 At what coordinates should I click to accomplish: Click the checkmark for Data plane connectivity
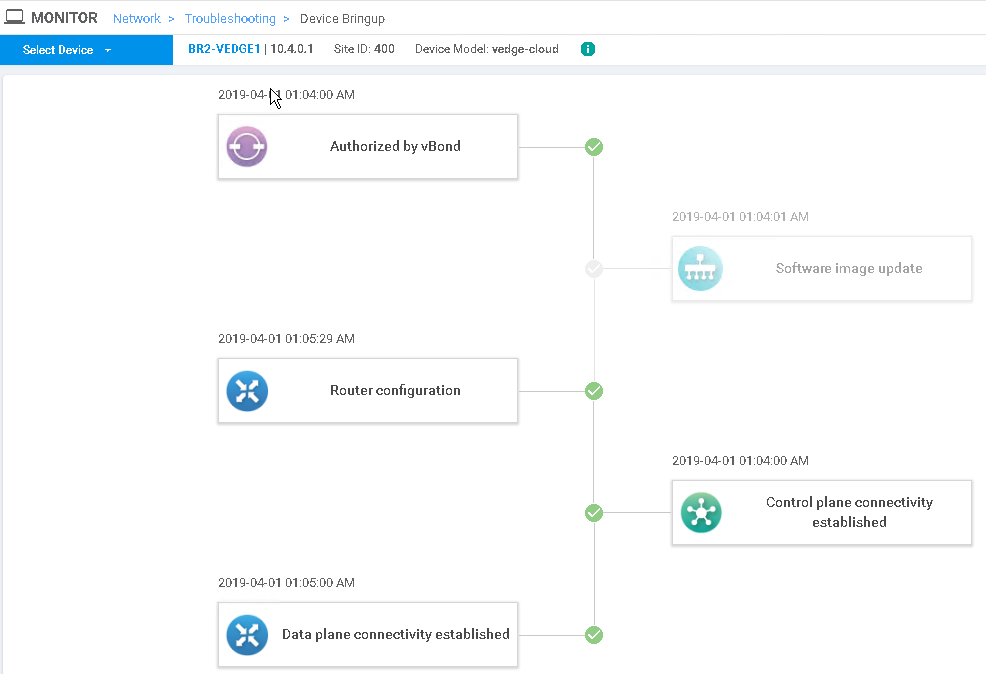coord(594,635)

========================

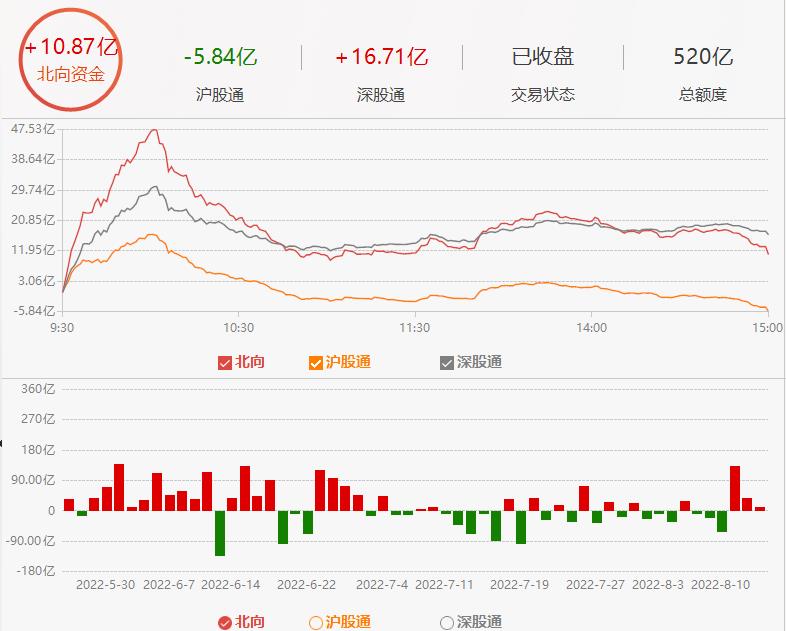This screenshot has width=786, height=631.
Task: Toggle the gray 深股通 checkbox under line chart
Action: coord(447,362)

========================

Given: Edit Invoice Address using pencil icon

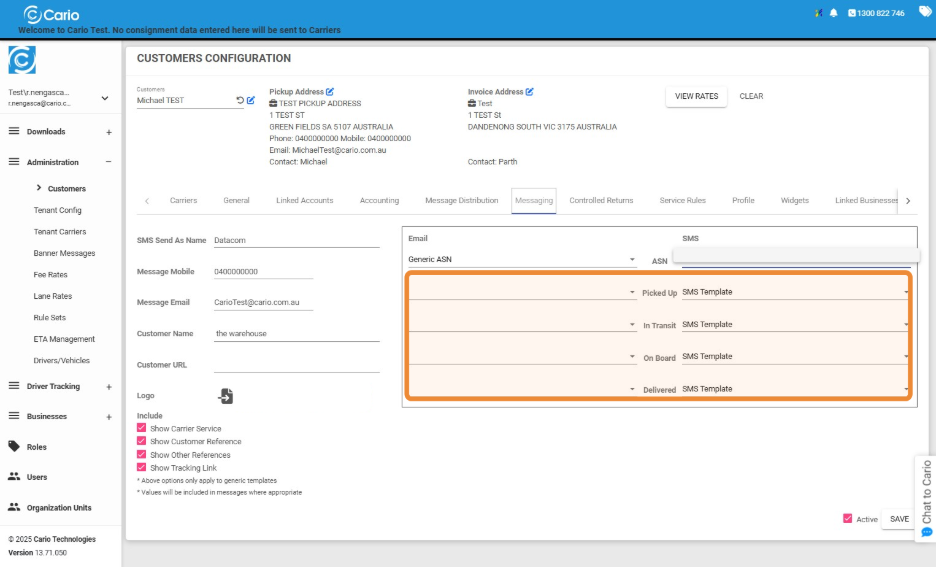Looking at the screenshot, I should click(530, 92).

========================

» **WORK REQUIRED**:
Edit the part of the records that opens with the line containing "At what coordinates" and closes with the line containing "coord(594,635)": rewrite it with "checkmark" replaced by "tick" and everything else kept the same. Leave the pictures out of your answer.

» **SOLUTION**:
 At what coordinates should I click to accomplish: Click the tick for Data plane connectivity
coord(594,635)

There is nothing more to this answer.